Un libro rivela: ecco come si vestiva la mummia che viene dal ghiaccio

Presentato a Bolzano il volume «Abbigliamento ed attrezzatura della mummia dei ghiacci delle Alpi della Otztal»: l'originale saggio è un contributo fondamentale alla ricerca sull'Uomo venuto dal ghiaccio, scoperto sulle Alpi Venoste nel 1991

«Abbigliamento ed attrezzatura della mummia dei ghiacci delle Alpi della Otztal»): è il titolo di un libro presentato a Bolzano, nella sede del Museo Archeologico dell'Alto Adige.

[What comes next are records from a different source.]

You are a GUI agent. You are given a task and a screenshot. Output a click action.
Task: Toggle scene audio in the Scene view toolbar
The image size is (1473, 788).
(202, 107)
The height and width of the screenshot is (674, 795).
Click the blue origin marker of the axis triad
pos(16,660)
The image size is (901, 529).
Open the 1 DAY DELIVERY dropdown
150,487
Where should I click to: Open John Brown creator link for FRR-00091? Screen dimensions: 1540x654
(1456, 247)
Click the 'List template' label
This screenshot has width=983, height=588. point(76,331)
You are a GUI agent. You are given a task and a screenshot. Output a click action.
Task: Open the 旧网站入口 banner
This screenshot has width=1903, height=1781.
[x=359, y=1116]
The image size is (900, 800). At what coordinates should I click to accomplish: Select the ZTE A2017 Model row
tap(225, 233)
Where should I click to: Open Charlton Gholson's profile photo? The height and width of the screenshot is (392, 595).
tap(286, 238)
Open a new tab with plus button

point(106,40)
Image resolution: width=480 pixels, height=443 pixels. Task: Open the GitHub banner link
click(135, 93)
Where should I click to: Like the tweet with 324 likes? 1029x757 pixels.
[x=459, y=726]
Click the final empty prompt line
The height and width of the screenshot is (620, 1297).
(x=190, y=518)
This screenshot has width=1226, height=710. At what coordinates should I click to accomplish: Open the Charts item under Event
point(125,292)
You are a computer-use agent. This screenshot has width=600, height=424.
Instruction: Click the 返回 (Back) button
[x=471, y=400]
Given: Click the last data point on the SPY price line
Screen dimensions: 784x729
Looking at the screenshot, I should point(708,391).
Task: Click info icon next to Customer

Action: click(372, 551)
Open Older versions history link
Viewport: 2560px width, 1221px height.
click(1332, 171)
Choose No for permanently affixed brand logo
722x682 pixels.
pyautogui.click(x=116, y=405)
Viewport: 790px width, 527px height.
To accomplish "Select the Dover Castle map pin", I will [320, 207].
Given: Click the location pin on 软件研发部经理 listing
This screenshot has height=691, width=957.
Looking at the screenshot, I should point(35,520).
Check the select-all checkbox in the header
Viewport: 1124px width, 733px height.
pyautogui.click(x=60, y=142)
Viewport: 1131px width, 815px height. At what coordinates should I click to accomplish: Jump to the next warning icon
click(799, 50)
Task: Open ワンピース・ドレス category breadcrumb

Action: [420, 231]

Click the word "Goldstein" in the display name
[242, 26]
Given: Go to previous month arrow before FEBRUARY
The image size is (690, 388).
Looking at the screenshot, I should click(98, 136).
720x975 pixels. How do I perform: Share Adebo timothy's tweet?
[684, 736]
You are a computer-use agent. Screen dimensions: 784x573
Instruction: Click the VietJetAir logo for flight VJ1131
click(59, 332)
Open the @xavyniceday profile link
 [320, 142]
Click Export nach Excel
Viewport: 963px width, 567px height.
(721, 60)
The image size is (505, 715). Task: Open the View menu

L'originale volume rappresenta un contributo fondamentale alla ricerca sull'Uomo venuto dal ghiaccio.
La celebre «mummia del Similaun» (nota anche come Oetzi, e «Iceman in inglese») è un reperto antropologico scoperto sulle Alpi Venoste (sul ghiacciaio di Similaun, a 3.210 metri sul livello del mare) al confine fra Italia e la Valle del Tirolo Austriaco Otztal (sul versante italiano, in provincia di Bolzano) il 19 settembre 1991. Si tratta del corpo di un essere umano di sesso maschile, risalente a un'epoca compresa tra il 3300 e il 3200 a.C., conservatosi grazie alle particolari condizioni climatiche all'interno del ghiacciaio (solo in Siberia sono stati ritrovati mammuth conservatisi in condizioni analoghe).
Il libro elabora il lascito dello studioso di Oetzi Konrad Spindler, archeologo, antropologo e docente universitario a Innsbruck, che poco prima della sua morte, avvenuta nel 2005, incaricò Markus Egg di pubblicare gli appunti dell'opera che stava scrivendo sul tema. Su tale base, Egg ha redatto il libro integrandolo con le più recenti acquisizioni scientifiche in materia.
Hanno preso parte alla presentazione Markus Egg, autore della pubblicazione nonchè direttore del Dipartimento per la Protostoria e responsabile dei laboratori di restauro del «Romisch-Germanisches Zentralmuseum» di Magonza; Walter Leitner, bolzanino e direttore dell'Istituto per le Archeologie dell'Università di Innsbruck; e la direttrice del Museo Archeologico dell'Alto Adige Angelika Fleckinger.